See Also Food Supplements

Creatine is a non-protein amino acid made up of L-arginine, glycine, and L-methionine. It is synthesized in the liver, kidney, and pancreas and then transported to the skeletal muscles, heart, brain, and other tissues. Creatine is metabolized into phosphocreatine or creatine phosphate and acts as a major energy store in the body. When supplemented, creatine generates energy during anaerobic exercise and may also be neuroprotective and cardioprotective. [1]

Food Sources

Creatine is naturally occurring in meat and fish, and it is also made by the human body in the liver, kidneys, and pancreas.


Uses

The following are the primary uses for creatine. [1]

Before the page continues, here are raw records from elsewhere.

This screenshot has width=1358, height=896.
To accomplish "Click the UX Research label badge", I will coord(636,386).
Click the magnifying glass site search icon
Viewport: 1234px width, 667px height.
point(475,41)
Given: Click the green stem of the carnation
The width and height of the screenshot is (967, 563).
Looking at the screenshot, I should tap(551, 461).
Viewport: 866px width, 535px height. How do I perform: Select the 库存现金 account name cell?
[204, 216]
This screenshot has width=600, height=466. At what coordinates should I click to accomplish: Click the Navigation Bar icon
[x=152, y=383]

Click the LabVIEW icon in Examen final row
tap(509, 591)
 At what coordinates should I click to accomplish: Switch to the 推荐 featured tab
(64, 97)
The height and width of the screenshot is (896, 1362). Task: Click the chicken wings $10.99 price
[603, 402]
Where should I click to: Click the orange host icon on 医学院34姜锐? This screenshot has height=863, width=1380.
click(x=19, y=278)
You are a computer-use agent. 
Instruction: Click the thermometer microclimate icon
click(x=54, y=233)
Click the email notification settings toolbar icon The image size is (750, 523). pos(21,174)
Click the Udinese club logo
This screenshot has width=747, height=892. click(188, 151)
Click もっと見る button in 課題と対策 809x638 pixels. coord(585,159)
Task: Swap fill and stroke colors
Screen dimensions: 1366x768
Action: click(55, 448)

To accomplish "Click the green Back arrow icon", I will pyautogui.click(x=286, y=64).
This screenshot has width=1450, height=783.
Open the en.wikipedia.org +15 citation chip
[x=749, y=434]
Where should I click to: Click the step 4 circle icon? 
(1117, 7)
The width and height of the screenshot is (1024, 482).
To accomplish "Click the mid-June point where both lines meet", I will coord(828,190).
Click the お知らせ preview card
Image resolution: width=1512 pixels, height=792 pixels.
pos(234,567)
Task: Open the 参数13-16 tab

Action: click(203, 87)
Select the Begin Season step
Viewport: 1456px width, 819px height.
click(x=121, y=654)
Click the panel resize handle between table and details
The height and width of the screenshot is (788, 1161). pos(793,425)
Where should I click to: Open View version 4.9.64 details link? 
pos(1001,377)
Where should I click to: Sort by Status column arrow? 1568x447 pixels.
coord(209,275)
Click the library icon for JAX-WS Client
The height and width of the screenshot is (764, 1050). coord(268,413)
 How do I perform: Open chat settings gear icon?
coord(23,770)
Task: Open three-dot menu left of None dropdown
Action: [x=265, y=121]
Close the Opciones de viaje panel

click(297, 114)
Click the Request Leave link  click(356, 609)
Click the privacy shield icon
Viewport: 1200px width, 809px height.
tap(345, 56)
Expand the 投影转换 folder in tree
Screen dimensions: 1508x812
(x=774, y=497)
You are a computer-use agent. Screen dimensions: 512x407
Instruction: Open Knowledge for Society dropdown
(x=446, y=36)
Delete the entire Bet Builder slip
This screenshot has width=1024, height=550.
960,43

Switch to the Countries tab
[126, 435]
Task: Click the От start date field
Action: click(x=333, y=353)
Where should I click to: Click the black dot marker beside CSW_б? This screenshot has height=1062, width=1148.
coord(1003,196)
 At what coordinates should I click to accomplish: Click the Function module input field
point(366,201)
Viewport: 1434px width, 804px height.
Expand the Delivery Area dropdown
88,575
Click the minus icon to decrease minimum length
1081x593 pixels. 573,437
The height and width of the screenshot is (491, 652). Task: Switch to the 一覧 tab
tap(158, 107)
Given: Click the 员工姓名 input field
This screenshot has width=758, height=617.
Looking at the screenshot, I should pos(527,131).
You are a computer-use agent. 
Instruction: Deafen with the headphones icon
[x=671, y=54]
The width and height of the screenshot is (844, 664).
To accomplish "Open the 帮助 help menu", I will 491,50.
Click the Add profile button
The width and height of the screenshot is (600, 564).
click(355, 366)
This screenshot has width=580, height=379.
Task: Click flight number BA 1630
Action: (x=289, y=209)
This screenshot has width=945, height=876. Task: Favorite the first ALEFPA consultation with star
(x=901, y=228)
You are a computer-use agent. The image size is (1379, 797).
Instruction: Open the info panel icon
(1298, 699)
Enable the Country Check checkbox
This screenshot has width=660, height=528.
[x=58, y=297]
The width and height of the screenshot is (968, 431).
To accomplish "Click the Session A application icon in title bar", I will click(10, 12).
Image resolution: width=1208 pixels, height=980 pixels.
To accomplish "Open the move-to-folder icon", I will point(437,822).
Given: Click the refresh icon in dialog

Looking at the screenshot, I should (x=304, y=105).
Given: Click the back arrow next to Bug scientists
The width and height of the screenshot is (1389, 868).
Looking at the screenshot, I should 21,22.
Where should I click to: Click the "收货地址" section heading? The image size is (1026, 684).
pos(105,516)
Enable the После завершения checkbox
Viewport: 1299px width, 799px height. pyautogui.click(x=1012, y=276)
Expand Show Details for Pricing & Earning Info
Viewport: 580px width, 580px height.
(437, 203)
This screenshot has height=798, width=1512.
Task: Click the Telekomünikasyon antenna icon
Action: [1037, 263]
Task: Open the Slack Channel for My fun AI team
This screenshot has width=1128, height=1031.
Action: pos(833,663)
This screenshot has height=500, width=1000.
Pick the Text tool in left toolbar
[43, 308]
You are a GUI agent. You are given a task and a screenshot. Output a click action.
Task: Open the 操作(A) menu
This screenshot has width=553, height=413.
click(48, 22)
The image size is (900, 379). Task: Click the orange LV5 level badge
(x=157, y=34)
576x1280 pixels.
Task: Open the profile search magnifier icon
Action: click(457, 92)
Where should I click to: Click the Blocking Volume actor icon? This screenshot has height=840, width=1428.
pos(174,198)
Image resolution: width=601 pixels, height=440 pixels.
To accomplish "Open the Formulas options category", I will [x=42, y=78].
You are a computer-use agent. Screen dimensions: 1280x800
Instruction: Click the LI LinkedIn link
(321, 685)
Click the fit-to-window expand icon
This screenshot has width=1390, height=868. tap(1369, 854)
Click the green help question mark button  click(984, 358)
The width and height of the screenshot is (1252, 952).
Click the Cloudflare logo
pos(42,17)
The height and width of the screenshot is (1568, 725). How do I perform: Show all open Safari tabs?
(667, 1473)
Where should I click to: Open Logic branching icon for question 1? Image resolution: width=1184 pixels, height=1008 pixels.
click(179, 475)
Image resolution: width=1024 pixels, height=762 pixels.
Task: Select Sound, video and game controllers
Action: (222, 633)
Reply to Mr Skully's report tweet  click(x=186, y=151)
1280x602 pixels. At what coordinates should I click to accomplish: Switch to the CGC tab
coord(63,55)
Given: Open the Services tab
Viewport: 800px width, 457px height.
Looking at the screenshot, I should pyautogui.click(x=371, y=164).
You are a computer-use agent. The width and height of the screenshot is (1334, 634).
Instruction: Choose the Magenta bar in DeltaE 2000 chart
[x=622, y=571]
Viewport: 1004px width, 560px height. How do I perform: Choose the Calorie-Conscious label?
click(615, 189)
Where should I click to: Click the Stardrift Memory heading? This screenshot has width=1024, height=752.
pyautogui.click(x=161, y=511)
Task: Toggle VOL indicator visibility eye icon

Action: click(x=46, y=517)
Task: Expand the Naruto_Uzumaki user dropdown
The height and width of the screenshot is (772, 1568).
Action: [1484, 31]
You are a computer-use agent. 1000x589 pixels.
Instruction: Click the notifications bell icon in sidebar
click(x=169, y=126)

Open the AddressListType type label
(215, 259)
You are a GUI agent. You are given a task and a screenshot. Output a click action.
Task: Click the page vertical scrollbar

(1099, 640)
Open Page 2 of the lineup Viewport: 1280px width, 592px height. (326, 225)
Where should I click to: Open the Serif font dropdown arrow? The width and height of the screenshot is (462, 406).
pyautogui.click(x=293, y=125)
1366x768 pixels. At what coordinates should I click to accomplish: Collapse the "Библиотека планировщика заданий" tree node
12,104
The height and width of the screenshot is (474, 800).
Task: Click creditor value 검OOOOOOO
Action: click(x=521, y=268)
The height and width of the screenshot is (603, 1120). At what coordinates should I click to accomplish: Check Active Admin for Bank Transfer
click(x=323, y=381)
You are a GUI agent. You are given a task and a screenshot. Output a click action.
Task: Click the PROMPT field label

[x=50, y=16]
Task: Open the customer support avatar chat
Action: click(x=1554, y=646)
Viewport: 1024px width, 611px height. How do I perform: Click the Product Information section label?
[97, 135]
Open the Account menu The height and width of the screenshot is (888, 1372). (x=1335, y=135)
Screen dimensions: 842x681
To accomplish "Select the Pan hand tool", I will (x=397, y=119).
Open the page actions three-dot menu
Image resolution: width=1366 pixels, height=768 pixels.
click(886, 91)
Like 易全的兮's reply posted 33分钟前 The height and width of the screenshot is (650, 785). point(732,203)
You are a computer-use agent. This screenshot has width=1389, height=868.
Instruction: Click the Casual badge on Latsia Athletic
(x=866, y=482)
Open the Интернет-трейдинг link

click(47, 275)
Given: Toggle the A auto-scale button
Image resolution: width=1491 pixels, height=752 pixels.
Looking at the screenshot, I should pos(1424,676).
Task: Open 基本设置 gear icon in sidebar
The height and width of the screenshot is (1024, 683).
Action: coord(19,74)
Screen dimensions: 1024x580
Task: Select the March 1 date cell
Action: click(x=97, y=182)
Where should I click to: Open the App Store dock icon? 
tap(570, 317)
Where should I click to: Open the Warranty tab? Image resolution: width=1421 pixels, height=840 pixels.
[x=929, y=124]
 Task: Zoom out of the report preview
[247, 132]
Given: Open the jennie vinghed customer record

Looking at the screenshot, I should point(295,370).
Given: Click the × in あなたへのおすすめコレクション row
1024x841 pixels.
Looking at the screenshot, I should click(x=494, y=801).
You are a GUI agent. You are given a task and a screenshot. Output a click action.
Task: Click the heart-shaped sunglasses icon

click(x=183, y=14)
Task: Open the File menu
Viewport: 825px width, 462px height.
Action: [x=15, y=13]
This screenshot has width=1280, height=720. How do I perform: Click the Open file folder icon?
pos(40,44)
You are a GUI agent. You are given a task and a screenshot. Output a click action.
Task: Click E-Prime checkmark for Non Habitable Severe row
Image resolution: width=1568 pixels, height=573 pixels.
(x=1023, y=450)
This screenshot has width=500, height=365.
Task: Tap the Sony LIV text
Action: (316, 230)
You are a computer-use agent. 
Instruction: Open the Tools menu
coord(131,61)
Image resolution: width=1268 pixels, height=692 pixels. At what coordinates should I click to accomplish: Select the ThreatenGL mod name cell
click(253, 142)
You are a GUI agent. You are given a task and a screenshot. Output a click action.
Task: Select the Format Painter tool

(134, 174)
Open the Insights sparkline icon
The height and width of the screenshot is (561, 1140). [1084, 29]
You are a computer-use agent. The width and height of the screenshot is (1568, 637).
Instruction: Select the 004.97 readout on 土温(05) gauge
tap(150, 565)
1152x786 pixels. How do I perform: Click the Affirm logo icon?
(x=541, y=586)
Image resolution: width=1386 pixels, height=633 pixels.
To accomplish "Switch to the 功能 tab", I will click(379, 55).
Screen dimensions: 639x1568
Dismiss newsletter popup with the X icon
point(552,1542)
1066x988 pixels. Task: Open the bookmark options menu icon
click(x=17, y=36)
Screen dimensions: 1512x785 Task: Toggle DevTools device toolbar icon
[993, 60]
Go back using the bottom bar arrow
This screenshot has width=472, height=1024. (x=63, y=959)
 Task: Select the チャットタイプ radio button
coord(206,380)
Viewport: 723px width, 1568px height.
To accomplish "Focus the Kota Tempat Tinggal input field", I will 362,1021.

Article Creatine: Clinical applications, IHP, October 2010
  • Athletic Performance Enhancement: The benefits of creatine in the realm of athletic performance enhancement is limited to high intensity, short-term activities in elite athletes, but the evidence seems to be mixed. Recall that creatine is converted to phosphocreatine which acts as a major energy store. During high-intensity activities, this store is tapped into and phosphocreatine becomes the limiting factor in skeletal muscle performance. One study author concluded that an ergogenic (increase in body mass) is achieved with creatine supplementation, at least in the laboratory setting, during repeated stationary cycling sprints. He also reported an ergogenic effect in weightlifters but not in runners or swimmers. Weight gain often accompanies creatine supplementation and it is debated whether this is truly muscle mass increase or water retention. This weight gain could account for the lack of benefit seen with runners and swimmers.
  • Muscular Dystrophy: In one preliminary study, supplementation with creatine showed increases in hand grip and ankle and knee strength. More research is needed.
  • Amyotrophic Lateral Sclerosis: A study done in mice shows promising results for the use of creatine in ALS. Creatine supplementation prolonged life, improved motor-performance tests, and contributed to histological changes consistent with neuron protection in the substantia nigra. These results have stimulated interest in the possibility of using creatine in the treatment of Parkinson's disease. More research is needed in this area.
  • Improvement of Muscle Function in Other Conditions: Supplementation with creatine has shown some improvement in terms of skeletal muscle function in both individuals with congestive heart failure and genetic gyrate atrophy. The effects were small and the research is still preliminary.

Prescribing Considerations

The typical form of creatine available is a creatine monohydrate powder. It's also available as capsules, effervescent tablets and powder, and wafers [1]

  • Adults: An example of a typical loading dose in exercise performance: Take 5g of creatine monohydrate, 4 times daily (20s total daily) for 2 to 5 days.
  • Maintenance dose in exercise performance: Take 2g daily.
  • Children: Creatine supplementation should be avoided in children and adolescents.
  • Pregnancy and Breastfeeding: Not advised
  • Creatine may be better absorbed when you take it with carbohydrate foods, such as fruits, fruit juices, and starches.

Safety

The safety precautions include:

  • Side-effects are rare, but may include: gastrointestinal concerns such as nausea, diarrhea, and indigestion; muscle cramping and strains; weight gain from water retention; elevated serum creatinine (a metabolite of creatine and a marker of kidney function); some anecdotal reports of adverse effects include rash, dyspnea, vomiting, diarrhea, nervousness, anxiety, migraine, fatigue, polymyositis, myopathy, seizures, and atrial fibrillation
  • Pregnancy Breastfeeding
  • Creatine supplementation should be avoided in this population.
  • Contraindications
  • renal failure and renal disorders such as nephrotic syndrome and in diabetics with renal dysfunction.
  • Drug Interactions
  • There are no known drug or herb interactions. [1]
  • Nutrient Interactions[1]
  • Caffeine - Caffeine appears to interfere with any beneficial effects of creatine supplementation.

References

  1. 1.0 1.1 1.2 1.3 1.4 Hendler Sheldon S, Rorvik David (Editors) (2001) PDR for Nutritional Supplements, Medical Economics Company Inc.